Like any part of our democracy, however, ballot initiatives are only as democratic as their process. Reform and regulation are necessary, just as in election campaigns, to keep them fair and true to their original purpose. Comprehensive reform must:

1. Curtail paid signature gathering: The signature-gathering process is central to the democratic, educational, and mobilizing value of ballot initiatives. Volunteers committed to a cause should be the primary gatherers. At the same time, prohibitively high signature requirements in some states, like Nevada, should be reduced.

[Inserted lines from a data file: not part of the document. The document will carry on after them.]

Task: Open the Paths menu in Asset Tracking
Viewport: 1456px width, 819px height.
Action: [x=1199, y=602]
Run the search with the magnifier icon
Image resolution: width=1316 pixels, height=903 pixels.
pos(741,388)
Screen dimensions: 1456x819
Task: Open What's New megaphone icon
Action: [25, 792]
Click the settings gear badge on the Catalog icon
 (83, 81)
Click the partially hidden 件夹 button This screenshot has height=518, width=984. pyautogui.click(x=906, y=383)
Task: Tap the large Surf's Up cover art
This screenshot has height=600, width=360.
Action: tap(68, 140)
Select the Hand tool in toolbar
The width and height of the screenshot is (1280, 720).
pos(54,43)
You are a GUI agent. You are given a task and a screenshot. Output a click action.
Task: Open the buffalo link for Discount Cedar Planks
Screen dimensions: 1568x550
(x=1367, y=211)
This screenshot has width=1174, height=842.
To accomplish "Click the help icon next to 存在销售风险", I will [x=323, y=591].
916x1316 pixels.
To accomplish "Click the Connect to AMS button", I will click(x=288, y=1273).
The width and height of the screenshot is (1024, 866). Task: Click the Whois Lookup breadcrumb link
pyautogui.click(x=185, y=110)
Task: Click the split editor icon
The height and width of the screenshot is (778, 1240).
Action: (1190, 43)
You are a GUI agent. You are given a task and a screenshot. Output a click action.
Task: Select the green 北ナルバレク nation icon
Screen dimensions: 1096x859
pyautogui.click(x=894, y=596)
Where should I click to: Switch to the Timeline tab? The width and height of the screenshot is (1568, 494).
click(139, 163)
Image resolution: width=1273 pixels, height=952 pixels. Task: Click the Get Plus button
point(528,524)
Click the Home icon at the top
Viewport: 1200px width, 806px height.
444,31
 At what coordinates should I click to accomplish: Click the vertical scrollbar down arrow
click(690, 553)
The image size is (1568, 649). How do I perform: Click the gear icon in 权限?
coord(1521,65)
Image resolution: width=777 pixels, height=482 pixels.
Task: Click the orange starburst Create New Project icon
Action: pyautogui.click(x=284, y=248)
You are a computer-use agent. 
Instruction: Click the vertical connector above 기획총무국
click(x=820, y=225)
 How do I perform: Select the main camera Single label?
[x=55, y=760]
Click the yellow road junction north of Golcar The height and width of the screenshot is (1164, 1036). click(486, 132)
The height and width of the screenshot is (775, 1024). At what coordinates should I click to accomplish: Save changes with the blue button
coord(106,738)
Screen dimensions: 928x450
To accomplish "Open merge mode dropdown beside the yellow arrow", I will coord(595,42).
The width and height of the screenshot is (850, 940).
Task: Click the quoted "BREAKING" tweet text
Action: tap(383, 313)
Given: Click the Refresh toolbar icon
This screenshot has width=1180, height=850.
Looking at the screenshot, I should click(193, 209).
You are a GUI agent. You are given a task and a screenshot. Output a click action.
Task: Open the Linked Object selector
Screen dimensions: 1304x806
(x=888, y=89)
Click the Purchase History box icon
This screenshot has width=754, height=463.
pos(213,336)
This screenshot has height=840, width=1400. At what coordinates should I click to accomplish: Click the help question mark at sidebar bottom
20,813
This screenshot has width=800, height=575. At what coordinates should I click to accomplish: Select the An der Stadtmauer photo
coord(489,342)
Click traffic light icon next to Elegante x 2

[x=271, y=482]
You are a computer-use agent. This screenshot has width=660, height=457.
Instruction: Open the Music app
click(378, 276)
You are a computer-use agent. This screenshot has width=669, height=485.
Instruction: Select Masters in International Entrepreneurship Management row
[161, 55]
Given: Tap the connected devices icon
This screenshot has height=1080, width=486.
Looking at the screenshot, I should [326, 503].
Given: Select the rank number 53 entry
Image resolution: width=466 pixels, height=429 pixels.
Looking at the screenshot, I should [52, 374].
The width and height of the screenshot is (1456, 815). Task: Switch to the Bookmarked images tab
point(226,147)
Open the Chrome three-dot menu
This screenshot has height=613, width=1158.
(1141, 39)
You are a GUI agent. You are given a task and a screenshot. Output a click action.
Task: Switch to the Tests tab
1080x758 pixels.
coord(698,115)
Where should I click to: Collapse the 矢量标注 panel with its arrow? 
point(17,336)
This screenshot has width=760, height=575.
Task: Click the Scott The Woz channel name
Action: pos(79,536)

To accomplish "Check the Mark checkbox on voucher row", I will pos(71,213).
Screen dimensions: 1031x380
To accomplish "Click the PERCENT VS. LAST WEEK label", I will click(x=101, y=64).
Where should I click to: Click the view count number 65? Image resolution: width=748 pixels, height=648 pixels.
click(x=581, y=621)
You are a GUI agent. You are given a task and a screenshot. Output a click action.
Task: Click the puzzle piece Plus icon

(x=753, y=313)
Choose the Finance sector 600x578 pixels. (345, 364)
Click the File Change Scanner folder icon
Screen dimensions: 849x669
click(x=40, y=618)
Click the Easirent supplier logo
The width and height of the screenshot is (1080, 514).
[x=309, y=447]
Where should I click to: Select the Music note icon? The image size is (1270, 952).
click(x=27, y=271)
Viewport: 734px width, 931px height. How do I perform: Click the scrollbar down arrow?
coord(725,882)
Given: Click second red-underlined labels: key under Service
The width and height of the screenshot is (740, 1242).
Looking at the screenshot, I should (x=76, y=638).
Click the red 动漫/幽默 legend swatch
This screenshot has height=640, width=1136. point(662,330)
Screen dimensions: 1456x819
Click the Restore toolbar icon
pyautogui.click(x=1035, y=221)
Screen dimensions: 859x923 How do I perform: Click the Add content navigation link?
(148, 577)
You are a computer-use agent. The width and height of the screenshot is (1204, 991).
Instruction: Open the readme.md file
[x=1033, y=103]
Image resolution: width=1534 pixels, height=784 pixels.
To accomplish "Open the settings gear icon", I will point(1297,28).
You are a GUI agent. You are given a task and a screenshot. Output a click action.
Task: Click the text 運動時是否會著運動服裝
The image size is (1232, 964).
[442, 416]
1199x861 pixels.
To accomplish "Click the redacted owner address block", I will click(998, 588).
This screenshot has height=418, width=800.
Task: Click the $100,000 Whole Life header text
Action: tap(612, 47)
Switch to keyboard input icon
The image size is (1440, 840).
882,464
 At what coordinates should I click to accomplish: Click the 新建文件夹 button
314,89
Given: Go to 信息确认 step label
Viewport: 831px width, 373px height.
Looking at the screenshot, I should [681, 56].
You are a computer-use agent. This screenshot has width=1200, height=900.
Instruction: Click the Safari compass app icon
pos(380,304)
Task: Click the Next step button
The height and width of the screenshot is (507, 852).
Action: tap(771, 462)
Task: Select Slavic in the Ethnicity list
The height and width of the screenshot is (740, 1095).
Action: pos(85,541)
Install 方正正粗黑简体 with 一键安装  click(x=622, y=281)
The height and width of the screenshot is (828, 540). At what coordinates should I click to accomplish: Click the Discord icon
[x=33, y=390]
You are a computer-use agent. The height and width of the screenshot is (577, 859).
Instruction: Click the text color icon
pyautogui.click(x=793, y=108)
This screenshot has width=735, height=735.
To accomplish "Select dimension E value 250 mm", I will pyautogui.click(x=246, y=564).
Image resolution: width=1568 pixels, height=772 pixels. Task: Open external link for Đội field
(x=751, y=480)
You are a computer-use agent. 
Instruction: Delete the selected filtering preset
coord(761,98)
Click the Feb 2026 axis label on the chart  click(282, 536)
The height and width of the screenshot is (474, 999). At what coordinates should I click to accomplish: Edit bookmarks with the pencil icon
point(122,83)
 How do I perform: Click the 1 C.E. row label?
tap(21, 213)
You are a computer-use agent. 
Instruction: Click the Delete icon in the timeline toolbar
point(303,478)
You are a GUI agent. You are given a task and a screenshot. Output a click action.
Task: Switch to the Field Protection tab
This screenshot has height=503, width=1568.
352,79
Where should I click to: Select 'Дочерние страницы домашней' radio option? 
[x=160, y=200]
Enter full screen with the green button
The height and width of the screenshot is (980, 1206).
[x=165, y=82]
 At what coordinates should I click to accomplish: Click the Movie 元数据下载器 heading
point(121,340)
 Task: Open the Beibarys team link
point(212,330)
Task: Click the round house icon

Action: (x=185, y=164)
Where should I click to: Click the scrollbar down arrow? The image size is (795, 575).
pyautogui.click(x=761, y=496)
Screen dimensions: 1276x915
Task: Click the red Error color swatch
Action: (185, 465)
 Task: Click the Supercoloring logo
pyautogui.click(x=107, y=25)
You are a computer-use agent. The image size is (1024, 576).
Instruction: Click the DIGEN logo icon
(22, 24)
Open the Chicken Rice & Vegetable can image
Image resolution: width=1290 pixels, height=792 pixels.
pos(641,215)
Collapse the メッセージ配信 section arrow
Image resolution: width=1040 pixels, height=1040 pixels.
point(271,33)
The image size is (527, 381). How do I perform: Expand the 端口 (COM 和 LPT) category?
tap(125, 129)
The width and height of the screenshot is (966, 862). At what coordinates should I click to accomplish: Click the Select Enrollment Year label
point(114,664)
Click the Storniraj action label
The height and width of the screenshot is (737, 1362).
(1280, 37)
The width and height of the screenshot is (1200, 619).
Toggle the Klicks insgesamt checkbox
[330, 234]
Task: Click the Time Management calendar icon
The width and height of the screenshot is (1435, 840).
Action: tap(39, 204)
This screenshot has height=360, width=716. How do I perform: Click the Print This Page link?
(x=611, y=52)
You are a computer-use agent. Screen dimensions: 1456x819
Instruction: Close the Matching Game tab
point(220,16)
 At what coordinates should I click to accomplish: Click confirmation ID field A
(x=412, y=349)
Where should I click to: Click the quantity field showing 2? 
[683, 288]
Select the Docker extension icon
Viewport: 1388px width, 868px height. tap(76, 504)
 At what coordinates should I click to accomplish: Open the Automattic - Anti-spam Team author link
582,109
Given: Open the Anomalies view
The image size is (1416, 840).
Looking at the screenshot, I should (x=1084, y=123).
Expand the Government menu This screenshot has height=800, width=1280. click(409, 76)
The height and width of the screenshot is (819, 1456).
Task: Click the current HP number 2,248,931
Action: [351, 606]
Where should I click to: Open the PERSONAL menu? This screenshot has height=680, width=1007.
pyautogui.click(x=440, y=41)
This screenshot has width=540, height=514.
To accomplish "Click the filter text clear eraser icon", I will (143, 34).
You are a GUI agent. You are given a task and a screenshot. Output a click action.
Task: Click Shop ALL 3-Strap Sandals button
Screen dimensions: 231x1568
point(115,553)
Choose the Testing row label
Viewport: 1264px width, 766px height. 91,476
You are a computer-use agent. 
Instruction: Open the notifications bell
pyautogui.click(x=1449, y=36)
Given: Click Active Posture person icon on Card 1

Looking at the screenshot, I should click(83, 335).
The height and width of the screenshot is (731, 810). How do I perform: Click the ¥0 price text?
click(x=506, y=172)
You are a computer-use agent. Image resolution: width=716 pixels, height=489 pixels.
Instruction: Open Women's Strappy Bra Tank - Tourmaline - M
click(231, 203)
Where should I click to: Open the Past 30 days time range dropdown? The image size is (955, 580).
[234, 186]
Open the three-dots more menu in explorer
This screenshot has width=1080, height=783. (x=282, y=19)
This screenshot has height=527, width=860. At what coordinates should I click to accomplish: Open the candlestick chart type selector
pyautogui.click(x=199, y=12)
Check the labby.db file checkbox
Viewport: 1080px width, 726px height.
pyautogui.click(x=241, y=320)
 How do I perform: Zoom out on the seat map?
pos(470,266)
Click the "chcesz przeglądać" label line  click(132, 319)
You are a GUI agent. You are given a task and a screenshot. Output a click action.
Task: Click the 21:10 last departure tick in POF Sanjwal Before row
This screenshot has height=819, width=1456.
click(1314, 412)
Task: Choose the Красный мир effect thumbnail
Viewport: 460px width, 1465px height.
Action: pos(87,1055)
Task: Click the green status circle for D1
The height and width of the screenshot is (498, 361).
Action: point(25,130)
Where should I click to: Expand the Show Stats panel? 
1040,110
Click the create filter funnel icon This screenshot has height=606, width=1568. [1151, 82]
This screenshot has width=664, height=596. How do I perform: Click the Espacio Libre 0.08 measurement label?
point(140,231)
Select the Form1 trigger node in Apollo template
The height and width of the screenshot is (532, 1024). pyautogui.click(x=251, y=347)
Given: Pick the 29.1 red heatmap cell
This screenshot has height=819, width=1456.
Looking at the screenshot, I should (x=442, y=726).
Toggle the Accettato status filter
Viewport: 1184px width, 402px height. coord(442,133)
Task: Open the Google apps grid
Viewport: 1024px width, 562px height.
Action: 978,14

2. Restrict or ban donations from for-profit corporations: Current federal and state laws already ban corporations from making direct campaign contributions. While ballot questions are considered "lobbying," not electioneering, for-profit corporations already have more than enough influence through lobbyists and other means.

3. Restore the "Fairness Doctrine" This levels the playing field-enhancing rather than limiting speech. It also can discourage the overuse of paid media and provide incentives to rely more on direct voter education at meetings, from organizations, over the Internet, or through earned media generated by the campaign itself.

If the role of money goes unchecked, ballot questions will continue to be bought and sold like cars, appliances, or any other consumer good. With common-sense regulation and reform, however, ballot questions can be saved from this corrupting influence and restored to their original purpose. They can embody the noble ideal of democracy. As the Constitution of the State of California puts it, "All political power is inherent in the people. Government is instituted for their protection, security and benefit, and they have the right to alter or reform it when the public good may require."

 

George Pillsbury is Director of the Massachusetts Money and Politics Project, which does research and education on the role of money in state elections. He is also Development Director of Boston VOTE, a new coalition working to increase electoral turnout and promote electoral reform.